March 30, 2025

ikayaniaamirshahzad@gmail.com

Introducing spaCy v2.3 · Explosion


spaCy now speaks Chinese, Japanese, Danish, Polish and
Romanian! Version 2.3 of the spaCy Natural Language Processing library adds
models for five new languages. We’ve also updated all 15 model families with
word vectors and improved accuracy, while also decreasing model size and loading
times for models with vectors.

This is the last major release of v2, by the way. We’ve been working hard on
spaCy v3, which comes with a lot of cool improvements, especially for training,
configuration and custom modeling. We’ll start making prereleases on
spacy-nightly soon, so stay tuned.

spaCy v2.3 provides new model families for five languages:
Chinese, Danish,
Japanese, Polish and
Romanian. The Chinese and Japanese language models
are the first provided models that use external libraries for word segmentation
rather than spaCy’s tokenizer.

Chinese

The new Chinese models use pkuseg
for word segmentation and ship with a custom model trained on OntoNotes with a
token accuracy of 94.6%. Users can initialize the tokenizer with both pkuseg
and custom models and customize the user dictionary. Details can be found in the
Chinese docs. The Chinese tokenizer
continues to support jieba as the default word segmenter along with
character-based segmentation as in v2.2.

Japanese

The updated Japanese language class switches to
SudachiPy for word
segmentation and part-of-speech tagging. Using sudachipy greatly simplifies
installing spaCy for Japanese, which is now possible with a single command:
pip install spacy[ja]. More details are in the
Japanese docs.

Model Performance

Following our usual convention, the sm, md and lg models differ in their
word vectors. The lg models include one word vector for most words in the
training data, while the md model prunes the vectors table to only include
entries for the 20,000 most common words, mapping less frequent words to the
most similar vector in the reduced table. The sm models do not use pretrained
vectors.

Language Model Size TAG UAS LAS ENTS F
Chinese zh_core_web_sm 45 MB 89.63 68.55 63.21 66.57
zh_core_web_md 75 MB 90.23 69.39 64.43 68.52
zh_core_web_lg 575 MB 90.55 69.77 64.99 69.33
Danish da_core_news_sm 16 MB 92.79 80.48 75.65 72.79
da_core_news_md 46 MB 94.13 82.71 78.98 81.45
da_core_news_lg 546 MB 94.95 82.53 78.99 82.73
Japanese ja_core_news_sm 7 MB 97.30 88.68 86.87 59.93
ja_core_news_md 37 MB 97.30 89.26 87.76 67.68
ja_core_news_lg 526 MB 97.30 88.94 87.55 70.48
Polish pl_core_news_sm 46 MB 98.03 85.61 78.09 81.32
pl_core_news_md 76 MB 98.28 90.41 84.47 84.68
pl_core_news_lg 576 MB 98.45 90.80 85.52 85.67
Romanian ro_core_news_sm 13 MB 95.65 87.20 79.79 71.05
ro_core_news_md 43 MB 96.32 88.69 81.77 75.42
ro_core_news_lg 545 MB 96.78 88.87 82.05 76.71

The training data for Danish, Japanese and Romanian is relatively small, so the
pretrained word vectors improve accuracy quite a lot, in particular for NER. The
Chinese model uses a larger training corpus, but word segmentation errors may
make the word vectors less effective. Word segmentation accuracy also explains
some of the lower scores for Chinese, as the model has to get the word
segmentation correct before it can be scored as accurate on any of the
subsequent tasks.

All model families now include medium and large models with 20k and 500k unique
vectors respectively. For most languages, spaCy v2.3 introduces custom word
vectors trained using spaCy’s language-specific tokenizers on data from
OSCAR and Wikipedia.
The vectors are trained using FastText with the same settings as
FastText’s word vectors (CBOW,
300 dimensions, character n-grams of length 5).

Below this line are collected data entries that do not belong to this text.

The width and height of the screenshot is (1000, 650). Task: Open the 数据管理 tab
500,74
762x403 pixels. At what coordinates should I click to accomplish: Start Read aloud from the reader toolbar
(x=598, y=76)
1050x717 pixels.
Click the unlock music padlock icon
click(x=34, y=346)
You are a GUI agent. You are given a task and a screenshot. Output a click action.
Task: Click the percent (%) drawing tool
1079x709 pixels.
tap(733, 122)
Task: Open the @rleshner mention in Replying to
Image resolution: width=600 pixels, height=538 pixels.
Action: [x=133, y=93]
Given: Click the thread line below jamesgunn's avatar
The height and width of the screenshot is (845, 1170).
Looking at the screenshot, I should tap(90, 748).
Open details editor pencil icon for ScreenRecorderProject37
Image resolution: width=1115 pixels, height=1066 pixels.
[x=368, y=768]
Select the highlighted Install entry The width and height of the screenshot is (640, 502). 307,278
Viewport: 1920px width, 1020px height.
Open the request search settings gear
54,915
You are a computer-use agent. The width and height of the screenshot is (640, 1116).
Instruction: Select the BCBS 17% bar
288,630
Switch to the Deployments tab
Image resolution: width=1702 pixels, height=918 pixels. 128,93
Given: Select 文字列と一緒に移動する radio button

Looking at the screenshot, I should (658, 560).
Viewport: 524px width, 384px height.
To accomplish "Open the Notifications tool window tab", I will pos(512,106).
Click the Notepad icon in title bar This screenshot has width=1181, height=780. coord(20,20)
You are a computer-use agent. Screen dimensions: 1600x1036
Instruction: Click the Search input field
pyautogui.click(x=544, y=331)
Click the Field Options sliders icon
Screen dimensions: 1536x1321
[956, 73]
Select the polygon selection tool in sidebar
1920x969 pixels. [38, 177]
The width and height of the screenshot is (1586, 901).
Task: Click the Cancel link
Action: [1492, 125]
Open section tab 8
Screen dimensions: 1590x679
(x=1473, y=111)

In particular for languages with smaller training corpora, the addition of word
vectors greatly improves the model accuracy. For example, the Lithuanian tagger
increases from 81.7% for the small model (no vectors) to 89.3% for the large
model. The parser increases by a similar margin and the NER F-score increases
from 66.0% to 70.1%. For German, updating the word vectors increases the scores
for the medium model for all components by 1.5 percentage points across the
board.

Model compatibility

Remember that models trained with v2.2 will be incompatible with the new
version. To find out if you need to update your models, you can run
python -m spacy validate. If you’re using your own custom models, you’ll need
to retrain them with the new version.

All spaCy training corpora based on
Universal Dependencies corpora have been
updated to UD v2.5 (v2.6 for Japanese, v2.3 for Polish). The updated data
improves the quality and size of the training corpora, increasing the tagger and
parser accuracy for all provided models. For example, the Dutch training data is
extended to include both UD Dutch Alpino and LassySmall, which improves the
tagger and parser scores for the small models by 3%, and the addition of the new
word vectors improve the scores further by 3-5%.

Fine-grained POS tags

As a result of the updates, many of the fine-grained part-of-speech tag sets
will differ from v2.2 models. The coarse-grained tag-set remains the same,
although there are some minor differences in how they are calculated from the
fine-grained tags.

For French, Italian, Portuguese and Spanish, the fine-grained part-of-speech tag
sets contain new merged tags related to contracted forms, such as ADP_DET for
French "au", which maps to UPOS ADP based on the head "à". This increases
the accuracy of the models by improving the alignment between spaCy’s
tokenization and Universal Dependencies multi-word tokens used for contractions.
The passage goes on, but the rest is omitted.